- _Passage provided_

Social bonds have grown in size and popularity, with $57 billion issuance in 2020 year-to-date versus $9 billion during the same period last year. Green bonds represent $93 billion year-to-date, suggesting interest in these products remains very healthy, although a little behind the 2019 year-to-date issuance at $111 billion. Sustainability-linked bond issuance activity is also projected to rise in the wake of the sustainability-linked loans, which have seen exponential growth since their appearance only a couple of years ago. 

The ICMA Sustainability-Linked Bond Principles should help pave the way for the development of this new market. Global regulation promoting ESG is also expected to support more issuance. The EU, for instance, is pushing ahead with its Sustainable Finance Action Plan, a policy intended to help steer private and public funding into ESG investments. Other core markets are now following suit. 

Securities lending and repo

Cash injections by central banks have been critical in stabilising the repo market –especially during the early stages of the Covid‑19 disruption when investors were struggling to manage their liquidity risk. This rapid intervention by central banks ultimately freed up financial institutions’ credit lines, allowing for cash to be deployed in the repo market. This decisive action is widely considered to have prevented a severe drought in credit markets.

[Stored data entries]
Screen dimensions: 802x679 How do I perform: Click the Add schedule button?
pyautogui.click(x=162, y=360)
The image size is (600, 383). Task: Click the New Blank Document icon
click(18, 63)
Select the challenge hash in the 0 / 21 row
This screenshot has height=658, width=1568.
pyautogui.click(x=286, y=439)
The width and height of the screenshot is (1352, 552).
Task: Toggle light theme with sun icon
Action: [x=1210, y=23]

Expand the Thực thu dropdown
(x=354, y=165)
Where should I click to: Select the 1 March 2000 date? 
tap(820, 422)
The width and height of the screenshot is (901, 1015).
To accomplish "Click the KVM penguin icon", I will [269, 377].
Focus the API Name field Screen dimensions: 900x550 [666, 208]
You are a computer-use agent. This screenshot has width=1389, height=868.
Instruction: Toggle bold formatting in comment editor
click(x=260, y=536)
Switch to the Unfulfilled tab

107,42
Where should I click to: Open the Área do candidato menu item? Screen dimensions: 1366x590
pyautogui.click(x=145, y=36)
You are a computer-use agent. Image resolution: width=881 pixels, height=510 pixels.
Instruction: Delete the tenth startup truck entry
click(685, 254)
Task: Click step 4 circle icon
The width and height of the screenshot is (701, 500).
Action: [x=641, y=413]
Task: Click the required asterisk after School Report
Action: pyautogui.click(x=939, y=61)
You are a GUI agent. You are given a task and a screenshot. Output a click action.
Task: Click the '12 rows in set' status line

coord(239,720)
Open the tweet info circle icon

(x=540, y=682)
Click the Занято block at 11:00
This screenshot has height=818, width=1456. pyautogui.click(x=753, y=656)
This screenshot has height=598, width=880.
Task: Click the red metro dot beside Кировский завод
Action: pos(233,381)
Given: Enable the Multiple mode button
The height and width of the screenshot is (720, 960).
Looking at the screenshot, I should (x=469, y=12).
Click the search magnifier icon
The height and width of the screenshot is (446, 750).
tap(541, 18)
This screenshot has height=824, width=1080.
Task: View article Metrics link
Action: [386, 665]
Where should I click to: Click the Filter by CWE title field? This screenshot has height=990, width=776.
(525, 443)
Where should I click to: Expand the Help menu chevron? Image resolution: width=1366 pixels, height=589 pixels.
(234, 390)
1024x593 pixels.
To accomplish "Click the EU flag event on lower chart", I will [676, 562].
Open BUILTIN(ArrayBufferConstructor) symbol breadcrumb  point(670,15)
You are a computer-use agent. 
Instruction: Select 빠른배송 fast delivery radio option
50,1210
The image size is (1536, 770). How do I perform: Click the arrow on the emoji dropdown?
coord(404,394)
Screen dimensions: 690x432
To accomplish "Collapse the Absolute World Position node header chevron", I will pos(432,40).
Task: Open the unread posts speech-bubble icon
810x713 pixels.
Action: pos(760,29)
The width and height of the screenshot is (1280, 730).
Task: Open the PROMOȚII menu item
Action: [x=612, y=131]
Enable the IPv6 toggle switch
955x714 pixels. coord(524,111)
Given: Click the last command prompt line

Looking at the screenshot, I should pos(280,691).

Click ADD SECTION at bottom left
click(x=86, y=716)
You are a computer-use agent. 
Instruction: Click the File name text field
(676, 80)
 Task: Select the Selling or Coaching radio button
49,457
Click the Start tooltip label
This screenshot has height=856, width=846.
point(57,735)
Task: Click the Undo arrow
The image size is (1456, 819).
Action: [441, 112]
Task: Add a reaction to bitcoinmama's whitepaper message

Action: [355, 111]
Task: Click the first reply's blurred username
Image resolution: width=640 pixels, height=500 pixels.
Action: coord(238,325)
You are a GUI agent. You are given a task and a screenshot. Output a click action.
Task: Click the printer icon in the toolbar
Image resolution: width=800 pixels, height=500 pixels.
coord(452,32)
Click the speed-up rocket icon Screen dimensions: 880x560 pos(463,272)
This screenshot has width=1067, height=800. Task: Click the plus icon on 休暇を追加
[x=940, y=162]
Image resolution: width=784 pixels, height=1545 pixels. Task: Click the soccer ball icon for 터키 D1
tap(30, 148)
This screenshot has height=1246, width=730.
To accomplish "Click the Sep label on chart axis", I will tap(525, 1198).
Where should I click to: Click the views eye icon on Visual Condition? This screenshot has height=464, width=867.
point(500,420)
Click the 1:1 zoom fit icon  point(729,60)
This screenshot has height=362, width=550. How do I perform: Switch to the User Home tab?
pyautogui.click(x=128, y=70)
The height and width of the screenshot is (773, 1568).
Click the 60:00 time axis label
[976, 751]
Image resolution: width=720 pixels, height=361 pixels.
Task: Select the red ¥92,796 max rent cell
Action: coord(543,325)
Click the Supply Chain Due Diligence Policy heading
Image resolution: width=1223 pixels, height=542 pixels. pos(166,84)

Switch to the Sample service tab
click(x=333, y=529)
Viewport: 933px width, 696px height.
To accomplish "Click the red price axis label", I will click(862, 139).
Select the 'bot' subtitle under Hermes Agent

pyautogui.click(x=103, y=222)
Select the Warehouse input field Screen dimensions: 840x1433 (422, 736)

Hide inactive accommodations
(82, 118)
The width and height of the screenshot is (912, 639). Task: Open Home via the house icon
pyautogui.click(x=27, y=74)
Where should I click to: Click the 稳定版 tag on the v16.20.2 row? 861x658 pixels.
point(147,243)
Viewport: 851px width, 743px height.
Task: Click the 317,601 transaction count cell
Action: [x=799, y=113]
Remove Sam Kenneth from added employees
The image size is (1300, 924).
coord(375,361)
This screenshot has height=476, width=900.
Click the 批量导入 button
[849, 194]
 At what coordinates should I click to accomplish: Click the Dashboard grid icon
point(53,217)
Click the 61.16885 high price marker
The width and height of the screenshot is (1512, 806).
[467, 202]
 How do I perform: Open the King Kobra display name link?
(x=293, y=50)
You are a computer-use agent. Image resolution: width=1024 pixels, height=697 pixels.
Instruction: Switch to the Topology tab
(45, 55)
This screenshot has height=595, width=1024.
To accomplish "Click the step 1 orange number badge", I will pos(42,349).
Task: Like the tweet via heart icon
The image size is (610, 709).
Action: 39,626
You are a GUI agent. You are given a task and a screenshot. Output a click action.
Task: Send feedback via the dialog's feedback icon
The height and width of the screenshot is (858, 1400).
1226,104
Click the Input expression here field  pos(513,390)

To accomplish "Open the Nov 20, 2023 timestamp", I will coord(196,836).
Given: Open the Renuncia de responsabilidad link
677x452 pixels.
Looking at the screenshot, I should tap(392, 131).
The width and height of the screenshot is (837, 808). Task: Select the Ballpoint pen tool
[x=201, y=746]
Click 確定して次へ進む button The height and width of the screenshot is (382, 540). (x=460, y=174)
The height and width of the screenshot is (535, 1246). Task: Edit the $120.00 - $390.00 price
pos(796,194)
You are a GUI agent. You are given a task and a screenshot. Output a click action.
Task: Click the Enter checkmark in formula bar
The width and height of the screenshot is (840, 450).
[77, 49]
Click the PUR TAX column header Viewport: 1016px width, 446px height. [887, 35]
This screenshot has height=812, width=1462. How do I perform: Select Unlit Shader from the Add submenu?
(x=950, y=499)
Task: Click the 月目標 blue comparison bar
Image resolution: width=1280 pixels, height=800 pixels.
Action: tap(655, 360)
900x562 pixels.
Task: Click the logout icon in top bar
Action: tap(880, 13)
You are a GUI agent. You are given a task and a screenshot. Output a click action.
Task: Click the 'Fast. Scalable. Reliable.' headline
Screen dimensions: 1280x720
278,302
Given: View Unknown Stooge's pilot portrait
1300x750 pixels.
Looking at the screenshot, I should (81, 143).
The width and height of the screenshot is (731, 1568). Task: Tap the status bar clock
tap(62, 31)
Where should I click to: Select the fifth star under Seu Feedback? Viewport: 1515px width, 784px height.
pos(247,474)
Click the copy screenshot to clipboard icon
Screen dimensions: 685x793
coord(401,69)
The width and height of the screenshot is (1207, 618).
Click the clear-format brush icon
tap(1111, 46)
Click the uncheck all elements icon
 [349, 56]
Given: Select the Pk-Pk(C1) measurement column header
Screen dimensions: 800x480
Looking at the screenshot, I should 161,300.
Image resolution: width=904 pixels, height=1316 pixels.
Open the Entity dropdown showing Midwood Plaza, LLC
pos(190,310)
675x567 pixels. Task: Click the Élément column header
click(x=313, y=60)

- _Questions_
1. Please reproduce the part of the passage on bonds and repo that opens with the words containing "Securities lending and repo" and closes with "in credit markets.".
2. Summarize the passage on bonds and repo in two sentences.
3. Answer these questions from the passage on bonds and repo:
(a) What was green bond issuance in 2019 year-to-date?
(b) Which policy is the EU pushing ahead with to steer funding into ESG investments?
(c) What did the rapid intervention by central banks free up?

- _Response list_
1.
Securities lending and repo

Cash injections by central banks have been critical in stabilising the repo market –especially during the early stages of the Covid‑19 disruption when investors were struggling to manage their liquidity risk. This rapid intervention by central banks ultimately freed up financial institutions’ credit lines, allowing for cash to be deployed in the repo market. This decisive action is widely considered to have prevented a severe drought in credit markets.

2. Social bond issuance rose to $57 billion in 2020 year-to-date from $9 billion in the same period last year, and green bonds reached $93 billion, a little behind 2019's $111 billion. Sustainability-linked bond issuance is projected to rise with support from the ICMA Sustainability-Linked Bond Principles and ESG regulation, while central bank cash injections stabilized the repo market during the early Covid-19 disruption and are widely considered to have prevented a severe credit drought.

3.
(a) $111 billion
(b) The Sustainable Finance Action Plan
(c) Financial institutions' credit lines